The baseline timing distribution is calibrated to U.S. and Scandinavian registry data for low-risk singleton pregnancies, with a median near 40 weeks and a realistic right tail extending to 42 weeks. A skewed distribution is used rather than a symmetric normal curve — because the distribution of spontaneous labor is not symmetric: the mode (most common day) falls after the median, and approximately 10% of singleton births occur before 37 weeks, consistent with CDC natality data.
Each clinical factor you enter — BMI, parity, prior preterm or post-term history, cervical length, cervical exam findings, twins, age — applies a day-shift derived from published odds ratios and hazard ratios in peer-reviewed literature. These shifts move the probability curve earlier or later. The chart then displays: (1) the daily probability of labor onset on each specific day, and (2) the cumulative probability of still being pregnant — both starting from today.

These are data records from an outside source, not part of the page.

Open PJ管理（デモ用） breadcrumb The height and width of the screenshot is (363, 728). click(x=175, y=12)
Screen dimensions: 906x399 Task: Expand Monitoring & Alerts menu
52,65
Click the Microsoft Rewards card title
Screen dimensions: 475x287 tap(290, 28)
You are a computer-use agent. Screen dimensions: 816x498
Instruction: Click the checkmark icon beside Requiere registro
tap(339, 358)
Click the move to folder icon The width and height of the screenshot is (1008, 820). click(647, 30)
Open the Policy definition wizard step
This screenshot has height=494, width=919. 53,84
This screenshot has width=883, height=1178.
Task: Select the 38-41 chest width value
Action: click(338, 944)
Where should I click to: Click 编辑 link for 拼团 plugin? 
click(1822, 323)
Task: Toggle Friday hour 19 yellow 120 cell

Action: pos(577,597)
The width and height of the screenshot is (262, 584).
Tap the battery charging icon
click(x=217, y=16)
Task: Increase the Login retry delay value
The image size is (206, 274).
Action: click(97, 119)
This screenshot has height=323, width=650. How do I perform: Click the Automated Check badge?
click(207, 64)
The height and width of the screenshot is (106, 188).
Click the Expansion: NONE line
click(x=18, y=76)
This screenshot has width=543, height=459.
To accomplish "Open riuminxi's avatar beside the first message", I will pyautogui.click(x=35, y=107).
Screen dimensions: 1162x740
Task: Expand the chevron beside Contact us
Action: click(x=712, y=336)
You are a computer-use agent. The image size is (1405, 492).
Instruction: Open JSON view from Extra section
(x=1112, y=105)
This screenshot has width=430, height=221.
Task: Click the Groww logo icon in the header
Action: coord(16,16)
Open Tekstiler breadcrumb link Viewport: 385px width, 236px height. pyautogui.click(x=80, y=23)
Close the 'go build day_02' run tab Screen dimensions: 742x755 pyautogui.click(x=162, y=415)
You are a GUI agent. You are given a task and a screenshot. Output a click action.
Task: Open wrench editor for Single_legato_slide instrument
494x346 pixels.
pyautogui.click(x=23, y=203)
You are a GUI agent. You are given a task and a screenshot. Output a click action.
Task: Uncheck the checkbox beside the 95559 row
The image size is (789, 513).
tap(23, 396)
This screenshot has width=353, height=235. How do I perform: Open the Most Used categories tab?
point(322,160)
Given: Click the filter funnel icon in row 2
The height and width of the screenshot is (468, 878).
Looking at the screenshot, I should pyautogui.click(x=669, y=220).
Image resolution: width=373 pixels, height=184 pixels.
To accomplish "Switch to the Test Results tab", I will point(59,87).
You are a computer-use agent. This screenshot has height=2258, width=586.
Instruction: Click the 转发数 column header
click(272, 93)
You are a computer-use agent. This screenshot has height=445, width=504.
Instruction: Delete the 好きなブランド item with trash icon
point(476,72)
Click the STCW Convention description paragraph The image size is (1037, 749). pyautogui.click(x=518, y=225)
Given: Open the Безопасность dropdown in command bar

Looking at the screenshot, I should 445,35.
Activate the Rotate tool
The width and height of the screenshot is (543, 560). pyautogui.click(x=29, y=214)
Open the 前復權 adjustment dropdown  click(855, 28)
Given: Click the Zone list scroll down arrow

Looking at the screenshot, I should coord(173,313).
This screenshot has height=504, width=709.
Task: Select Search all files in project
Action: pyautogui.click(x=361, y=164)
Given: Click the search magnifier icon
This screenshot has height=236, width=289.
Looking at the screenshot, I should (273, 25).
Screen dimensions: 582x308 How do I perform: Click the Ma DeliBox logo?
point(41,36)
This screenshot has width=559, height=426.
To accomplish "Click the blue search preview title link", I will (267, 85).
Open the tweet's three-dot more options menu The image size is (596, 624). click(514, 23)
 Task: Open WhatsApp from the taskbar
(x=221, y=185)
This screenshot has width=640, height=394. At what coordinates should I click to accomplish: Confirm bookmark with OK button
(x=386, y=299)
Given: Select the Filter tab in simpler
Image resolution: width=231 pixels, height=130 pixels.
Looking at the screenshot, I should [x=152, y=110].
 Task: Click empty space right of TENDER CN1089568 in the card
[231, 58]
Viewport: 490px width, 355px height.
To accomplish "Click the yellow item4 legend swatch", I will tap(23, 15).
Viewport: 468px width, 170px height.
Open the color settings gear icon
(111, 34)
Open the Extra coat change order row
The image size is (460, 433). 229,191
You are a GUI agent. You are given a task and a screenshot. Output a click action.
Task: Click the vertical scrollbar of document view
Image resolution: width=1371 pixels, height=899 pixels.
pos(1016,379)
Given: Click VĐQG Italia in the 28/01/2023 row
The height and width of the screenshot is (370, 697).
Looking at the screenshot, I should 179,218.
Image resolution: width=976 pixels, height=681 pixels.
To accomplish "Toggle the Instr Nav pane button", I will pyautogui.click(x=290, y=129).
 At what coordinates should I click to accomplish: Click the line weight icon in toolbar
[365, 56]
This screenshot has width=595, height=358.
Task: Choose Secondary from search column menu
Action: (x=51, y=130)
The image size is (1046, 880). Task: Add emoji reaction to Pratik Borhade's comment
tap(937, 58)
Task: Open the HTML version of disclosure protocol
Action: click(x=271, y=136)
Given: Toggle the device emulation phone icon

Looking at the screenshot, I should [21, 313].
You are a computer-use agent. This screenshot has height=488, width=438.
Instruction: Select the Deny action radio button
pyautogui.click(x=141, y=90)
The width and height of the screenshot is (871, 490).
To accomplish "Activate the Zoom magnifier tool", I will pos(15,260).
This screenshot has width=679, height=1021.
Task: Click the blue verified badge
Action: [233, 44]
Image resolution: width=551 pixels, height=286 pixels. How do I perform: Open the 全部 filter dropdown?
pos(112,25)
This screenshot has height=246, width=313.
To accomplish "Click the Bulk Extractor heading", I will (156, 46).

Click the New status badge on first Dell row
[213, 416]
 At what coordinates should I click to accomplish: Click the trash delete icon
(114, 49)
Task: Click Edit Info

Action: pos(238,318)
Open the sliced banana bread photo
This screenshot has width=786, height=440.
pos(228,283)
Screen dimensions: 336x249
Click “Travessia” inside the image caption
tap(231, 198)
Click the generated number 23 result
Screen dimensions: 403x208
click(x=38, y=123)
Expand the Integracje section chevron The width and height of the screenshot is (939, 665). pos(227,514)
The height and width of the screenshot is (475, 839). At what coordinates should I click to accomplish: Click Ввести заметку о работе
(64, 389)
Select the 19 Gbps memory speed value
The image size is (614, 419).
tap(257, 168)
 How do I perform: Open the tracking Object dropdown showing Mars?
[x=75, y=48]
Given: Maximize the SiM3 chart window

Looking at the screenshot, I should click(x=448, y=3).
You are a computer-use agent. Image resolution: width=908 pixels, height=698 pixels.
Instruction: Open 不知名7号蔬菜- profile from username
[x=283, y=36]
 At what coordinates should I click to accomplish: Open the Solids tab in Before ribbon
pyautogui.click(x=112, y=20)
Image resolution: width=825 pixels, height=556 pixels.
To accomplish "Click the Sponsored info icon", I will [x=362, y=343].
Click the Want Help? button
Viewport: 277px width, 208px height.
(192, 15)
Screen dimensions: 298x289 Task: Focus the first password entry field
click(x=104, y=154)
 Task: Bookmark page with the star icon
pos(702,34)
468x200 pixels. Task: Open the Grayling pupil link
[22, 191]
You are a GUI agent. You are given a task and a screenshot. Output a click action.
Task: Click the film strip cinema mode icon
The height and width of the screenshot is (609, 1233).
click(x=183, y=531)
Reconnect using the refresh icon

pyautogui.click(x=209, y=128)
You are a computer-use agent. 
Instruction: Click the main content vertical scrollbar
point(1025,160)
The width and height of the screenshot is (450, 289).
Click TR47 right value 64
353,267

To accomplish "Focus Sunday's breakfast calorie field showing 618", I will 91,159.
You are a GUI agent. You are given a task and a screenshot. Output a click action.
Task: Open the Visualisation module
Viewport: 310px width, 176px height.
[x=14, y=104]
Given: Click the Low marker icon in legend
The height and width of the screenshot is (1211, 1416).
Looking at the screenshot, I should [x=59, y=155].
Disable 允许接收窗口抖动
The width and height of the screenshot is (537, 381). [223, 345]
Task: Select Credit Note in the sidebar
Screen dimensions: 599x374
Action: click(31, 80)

Most labor probability tools use a symmetric normal distribution that predicts fewer than 3% of births before 37 weeks — far below the observed 9–10%. This calculator uses a skewed distribution that correctly reflects real-world preterm birth rates. It also incorporates clinical risk factors derived from published evidence, not just gestational age. Cervical length, dilation, effacement, parity, BMI, and obstetric history all shift the curve based on specific published hazard ratios — not general assumptions.